* TASK DIRECTIONS *
Your task is to restate the data word for word.

* THE DATA *

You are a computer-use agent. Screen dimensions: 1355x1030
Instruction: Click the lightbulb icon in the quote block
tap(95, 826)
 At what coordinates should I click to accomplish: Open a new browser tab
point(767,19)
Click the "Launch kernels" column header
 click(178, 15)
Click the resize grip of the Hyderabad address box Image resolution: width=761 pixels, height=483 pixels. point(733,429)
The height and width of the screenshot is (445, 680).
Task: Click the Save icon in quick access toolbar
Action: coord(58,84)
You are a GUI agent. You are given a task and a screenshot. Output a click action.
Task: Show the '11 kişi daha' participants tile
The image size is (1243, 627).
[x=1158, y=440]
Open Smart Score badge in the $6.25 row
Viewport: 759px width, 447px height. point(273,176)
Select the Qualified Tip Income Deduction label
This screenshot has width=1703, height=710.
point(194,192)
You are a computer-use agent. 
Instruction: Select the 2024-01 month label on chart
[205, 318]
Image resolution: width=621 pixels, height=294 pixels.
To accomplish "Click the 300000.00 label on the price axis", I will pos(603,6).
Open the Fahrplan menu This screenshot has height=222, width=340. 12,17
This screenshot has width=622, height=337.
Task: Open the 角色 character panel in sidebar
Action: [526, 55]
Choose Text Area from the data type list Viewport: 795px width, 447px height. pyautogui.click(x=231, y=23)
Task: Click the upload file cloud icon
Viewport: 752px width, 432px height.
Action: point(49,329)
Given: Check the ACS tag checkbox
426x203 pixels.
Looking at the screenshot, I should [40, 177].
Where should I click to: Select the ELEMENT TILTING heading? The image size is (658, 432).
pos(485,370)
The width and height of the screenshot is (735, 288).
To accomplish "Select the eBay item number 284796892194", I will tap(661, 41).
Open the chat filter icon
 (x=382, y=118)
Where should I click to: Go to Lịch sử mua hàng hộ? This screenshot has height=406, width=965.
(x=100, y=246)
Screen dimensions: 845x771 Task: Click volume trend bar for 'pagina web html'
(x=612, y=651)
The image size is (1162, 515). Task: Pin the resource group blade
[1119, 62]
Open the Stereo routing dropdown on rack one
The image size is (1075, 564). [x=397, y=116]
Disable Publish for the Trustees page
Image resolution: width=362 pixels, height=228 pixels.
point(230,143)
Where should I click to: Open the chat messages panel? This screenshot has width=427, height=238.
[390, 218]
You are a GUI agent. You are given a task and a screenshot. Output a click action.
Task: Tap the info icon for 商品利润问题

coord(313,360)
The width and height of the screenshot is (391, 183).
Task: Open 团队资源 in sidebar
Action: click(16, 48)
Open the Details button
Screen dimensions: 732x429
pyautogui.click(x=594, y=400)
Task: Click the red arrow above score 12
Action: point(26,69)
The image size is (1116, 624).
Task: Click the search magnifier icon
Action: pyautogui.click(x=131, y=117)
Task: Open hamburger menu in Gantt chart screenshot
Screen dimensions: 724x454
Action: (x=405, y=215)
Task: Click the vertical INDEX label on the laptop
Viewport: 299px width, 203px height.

* EXERCISE ANSWER *
You are a computer-use agent. Screen dimensions: 1355x1030
Instruction: Click the lightbulb icon in the quote block
tap(95, 826)
 At what coordinates should I click to accomplish: Open a new browser tab
point(767,19)
Click the "Launch kernels" column header
 click(178, 15)
Click the resize grip of the Hyderabad address box Image resolution: width=761 pixels, height=483 pixels. point(733,429)
The height and width of the screenshot is (445, 680).
Task: Click the Save icon in quick access toolbar
Action: coord(58,84)
You are a GUI agent. You are given a task and a screenshot. Output a click action.
Task: Show the '11 kişi daha' participants tile
The image size is (1243, 627).
[x=1158, y=440]
Open Smart Score badge in the $6.25 row
Viewport: 759px width, 447px height. point(273,176)
Select the Qualified Tip Income Deduction label
This screenshot has width=1703, height=710.
point(194,192)
You are a computer-use agent. 
Instruction: Select the 2024-01 month label on chart
[205, 318]
Image resolution: width=621 pixels, height=294 pixels.
To accomplish "Click the 300000.00 label on the price axis", I will pos(603,6).
Open the Fahrplan menu This screenshot has height=222, width=340. 12,17
This screenshot has width=622, height=337.
Task: Open the 角色 character panel in sidebar
Action: [526, 55]
Choose Text Area from the data type list Viewport: 795px width, 447px height. pyautogui.click(x=231, y=23)
Task: Click the upload file cloud icon
Viewport: 752px width, 432px height.
Action: point(49,329)
Given: Check the ACS tag checkbox
426x203 pixels.
Looking at the screenshot, I should [40, 177].
Where should I click to: Select the ELEMENT TILTING heading? The image size is (658, 432).
pos(485,370)
The width and height of the screenshot is (735, 288).
To accomplish "Select the eBay item number 284796892194", I will tap(661, 41).
Open the chat filter icon
 (x=382, y=118)
Where should I click to: Go to Lịch sử mua hàng hộ? This screenshot has height=406, width=965.
(x=100, y=246)
Screen dimensions: 845x771 Task: Click volume trend bar for 'pagina web html'
(x=612, y=651)
The image size is (1162, 515). Task: Pin the resource group blade
[1119, 62]
Open the Stereo routing dropdown on rack one
The image size is (1075, 564). [x=397, y=116]
Disable Publish for the Trustees page
Image resolution: width=362 pixels, height=228 pixels.
point(230,143)
Where should I click to: Open the chat messages panel? This screenshot has width=427, height=238.
[390, 218]
You are a GUI agent. You are given a task and a screenshot. Output a click action.
Task: Tap the info icon for 商品利润问题

coord(313,360)
The width and height of the screenshot is (391, 183).
Task: Open 团队资源 in sidebar
Action: click(16, 48)
Open the Details button
Screen dimensions: 732x429
pyautogui.click(x=594, y=400)
Task: Click the red arrow above score 12
Action: point(26,69)
The image size is (1116, 624).
Task: Click the search magnifier icon
Action: pyautogui.click(x=131, y=117)
Task: Open hamburger menu in Gantt chart screenshot
Screen dimensions: 724x454
Action: (x=405, y=215)
Task: Click the vertical INDEX label on the laptop
Viewport: 299px width, 203px height.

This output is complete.